S’enclenche alors une campagne systématique de pression auprès de l’Union européenne émanant des cercles de soutien à Crin Antonescu. Les éléments de langage à l’adresse des experts étrangers, sont bien formatés : les amis de Crin Antonescu soulignent l’absence d’information, dénoncent la désinformation des analystes étrangers, exposant que Basescu « triche ». Ce lobbying va jusqu’ à prétendre contrôler les émissions consacrées à la Roumanie ! (courriel adressé à chaîne de télévision France 24, le lundi 30 juillet pour l’émission en langue anglaise, The Debate)

Le ton nationaliste va grandissant à l’adresse de l’électorat roumain… Pays souverain, la Roumanie n’a pas de leçon de démocratie à recevoir ! La formule est martelée tant par V. Ponta que Crin Antonescu.

La dramatisation monte en puissance, les dérapages se multiplient : l’on voit un ex-président, Emil Constantinescu appeler au vote, au nom de la morale, sur la chaîne de télévision Realitatea en plein déroulement des opérations de referendum, le 29 juillet ! Iliescu s’engage et soutient le tandem Ponta/Antonescu.


Le referendum du 29 juillet 2012… Une manipulation exemplaire

Le referendum a pour objet de valider ou non le vote de suspension de Basescu par le Parlement. Bruxelles a imposé un quorum de participation : 50% plus un des électeurs doivent se présenter aux urnes afin que ce referendum soit valide. Le gouvernement déclenche la grosse artillerie : les urnes mobiles iront vers les électeurs ! L’analyse de l’écart entre les inscrits sur les listes et le nombre des bulletins de vote comptabilisés est stupéfiante ! De pseudo touristes se retrouvent voter dans des hôpitaux de province ou des pénitentiaires ! En dépit de cette manipulation, Basescu qui a demandé à ses partisans de s’abstenir et de boycotter le referendum, remporte la bataille légale : seuls 46, 26% des électeurs ont voté.
Mais la guerre continue. 87% des 46, 26% des électeurs réclament la destitution de Basescu.

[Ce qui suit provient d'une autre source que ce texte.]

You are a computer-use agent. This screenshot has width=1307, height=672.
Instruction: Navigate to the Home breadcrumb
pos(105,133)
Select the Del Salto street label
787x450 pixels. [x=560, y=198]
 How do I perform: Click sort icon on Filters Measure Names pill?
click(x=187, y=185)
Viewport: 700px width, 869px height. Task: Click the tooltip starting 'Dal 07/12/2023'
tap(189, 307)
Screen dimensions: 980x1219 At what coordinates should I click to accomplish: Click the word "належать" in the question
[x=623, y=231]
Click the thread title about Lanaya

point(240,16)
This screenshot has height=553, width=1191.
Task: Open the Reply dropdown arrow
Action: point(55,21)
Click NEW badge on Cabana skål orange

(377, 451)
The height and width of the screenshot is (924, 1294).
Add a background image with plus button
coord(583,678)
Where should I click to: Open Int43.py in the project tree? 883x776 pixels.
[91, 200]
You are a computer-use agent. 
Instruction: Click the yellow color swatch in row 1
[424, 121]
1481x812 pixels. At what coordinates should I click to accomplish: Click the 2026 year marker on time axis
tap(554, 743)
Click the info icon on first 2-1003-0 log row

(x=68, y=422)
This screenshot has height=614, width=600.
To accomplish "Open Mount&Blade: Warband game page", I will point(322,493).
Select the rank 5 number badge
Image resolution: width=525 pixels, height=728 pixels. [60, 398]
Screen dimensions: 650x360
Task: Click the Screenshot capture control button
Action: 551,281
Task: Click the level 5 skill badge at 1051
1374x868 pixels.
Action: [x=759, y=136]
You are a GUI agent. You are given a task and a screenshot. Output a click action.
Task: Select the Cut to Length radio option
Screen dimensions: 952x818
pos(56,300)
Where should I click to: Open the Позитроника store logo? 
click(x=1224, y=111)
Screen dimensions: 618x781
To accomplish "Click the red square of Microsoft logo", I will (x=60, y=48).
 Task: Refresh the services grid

Le gouvernement social- libéral, au pouvoir depuis mai 2012, qui a jugé convenables les listes électorales et pour les élections locales de juin et pour le referendum, opère une volteface et découvre soudain que certains noms de citoyens morts n’ont pas été rayés : l’abstention viendrait de cette cohorte de morts ! Donc une liste électorale est valable si les sociaux libéraux l’emportent, la même liste est incriminée lorsqu’ils perdent.

La victoire de Basescu est contestée.

La balle passe à la Cour de Cassation qui doit trancher : referendum valide ou pas ? La Cour suit au final le gouvernement et s’engage sur une demande de re-vérification des listes électorales…Le verdict final est reporté au 12 septembre 2012. La Cour se ravise le 3 août et annonce la date butoir, le 31 août. La Cour ? Ce sont 9 membres, dont 5 ont été appointés par le parti socialiste, 1 par le parti libéral et 3 par le parti du président Basescu…

Ce délai va permettre au président par interim Crin Antonescu de s’installer face au pays comme le président pour le futur : il s’est engagé le 2 août 2012 à « informer » régulièrement la population…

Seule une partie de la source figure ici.